_TASK TO COMPLETE_:
Across all the entries, how many lines hold "agent"? Answer with that number and nothing else.

_AVAILABLE DATA_:

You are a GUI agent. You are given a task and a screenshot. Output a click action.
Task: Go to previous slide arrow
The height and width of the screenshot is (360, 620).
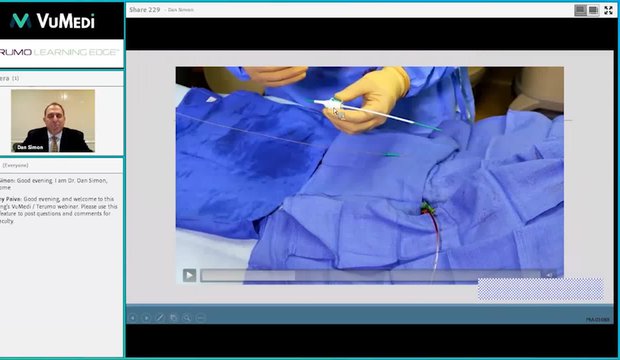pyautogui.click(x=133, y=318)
--
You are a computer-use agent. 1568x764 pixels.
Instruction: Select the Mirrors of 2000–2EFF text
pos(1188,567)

_YOUR RESPONSE_:
2